- **Things to do**:
1. From the graphene transistor text, extract verbatim the passage that opens with the words containing "The third, and" and closes with "high-speed analogue circuits.".
2. Extend the text on graphene microwave transistors, picking up right after its final sentence.

The third, and final, part shows that state-of-the-art graphene-based microwave transistors can be implemented on diverse substrates, including both flexible PET and rigid AlN substrates,thus further assuring the feasibility of advanced applications in high-speed analogue circuits.
These results indicate that self-aligned graphene FETs can provide remarkably improved deviceperformance and stability for a range of applications in flexible electronics. Chapter 5 starts with fundamental concepts in microwave transistors, including the evolutionary history of microwave transistors and a well-understood two-port networks representation. In Chapter 6, the purpose shows the novel fabrication process for high-performance CVD graphene FETs with self-aligned drain/source contacts have been presented and implemented on flexible PET substrates. It is very promising to apply this new strategy onto flexible high-speed electronics, especially for new generation wireless communication systems. In our process, an Al gate was directly defined on graphene by e-beam lithography, followed by pure O2 exposure, forming
a native oxide layer around the Al wire. We also characterize other device properties, such as charge neutrally point shifting, current saturation, RF properties, device performance in diverse bending states, and further applications in microwave integrated circuits such as low noise amplifier, frequency mixer and doubler.

- **Supplied data**:
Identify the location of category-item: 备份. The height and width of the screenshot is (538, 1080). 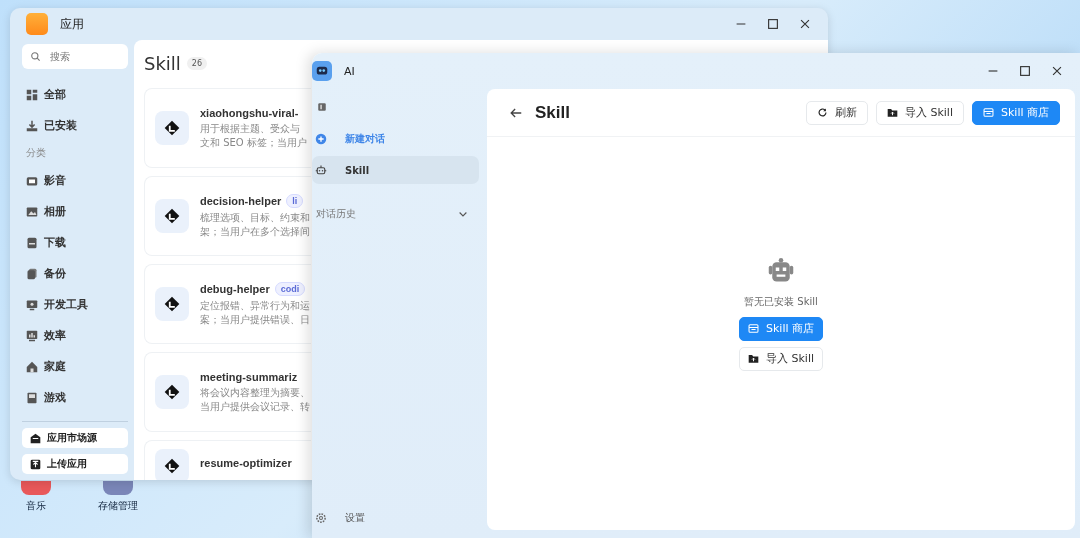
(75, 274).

--

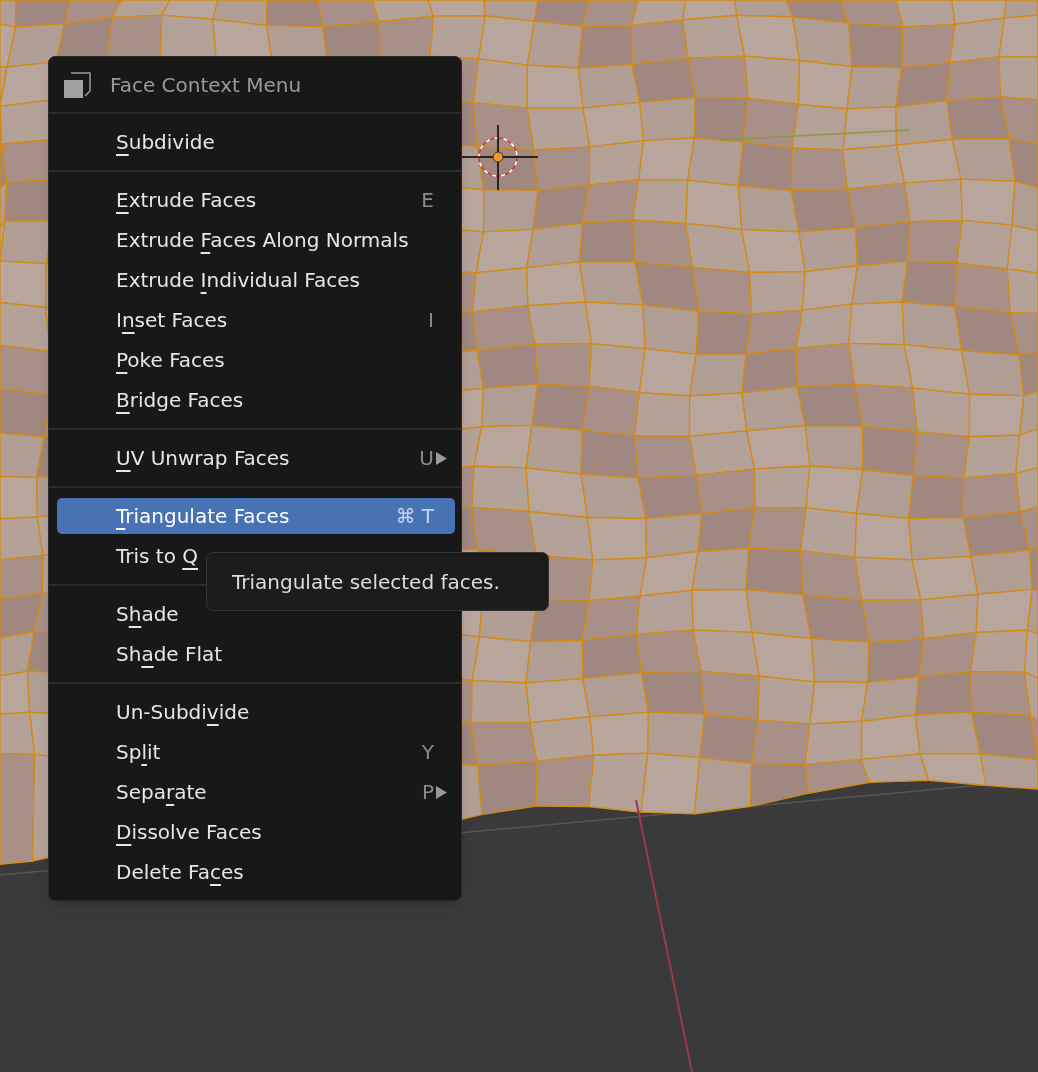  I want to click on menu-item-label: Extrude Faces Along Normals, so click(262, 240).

- **Answers to this exercise**:
1.
The third, and final, part shows that state-of-the-art graphene-based microwave transistors can be implemented on diverse substrates, including both flexible PET and rigid AlN substrates,thus further assuring the feasibility of advanced applications in high-speed analogue circuits.

2.
As a closure, Chapter 7, shows state-of-the-art of graphenetronics built on rigid substrates. In this work, we propose a novel idea that uses the CVD growth method without pre-deposited metal catalysts can directly synthesize graphene on insulator substrates, which develops into a one-step approach not only allowing to bypass the wet transfer but also to obtain the electronicgrade and large-scale graphene films on which graphenetronics are developed. On the other hand, following well-defined manufacturing process mentioned before, high-speed graphenetronics have achieved recorded unity current gain cutoff frequency of 43 GHz realized with transferred graphene films on AlN substrate. To data, this is still a superlative extrinsic cutoff frequency on graphene-based electronics. In the end, a short conclusion and prospect are represented that graphene has been already showing the remarkable potential to be a one of channel
materials in the next generation.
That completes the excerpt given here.